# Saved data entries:
* * * * * * *

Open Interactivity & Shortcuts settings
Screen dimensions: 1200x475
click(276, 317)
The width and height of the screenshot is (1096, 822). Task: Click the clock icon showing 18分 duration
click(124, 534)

* * * * * * *

Would you set down every entry again, exactly?

Open Interactivity & Shortcuts settings
Screen dimensions: 1200x475
click(276, 317)
The width and height of the screenshot is (1096, 822). Task: Click the clock icon showing 18分 duration
click(124, 534)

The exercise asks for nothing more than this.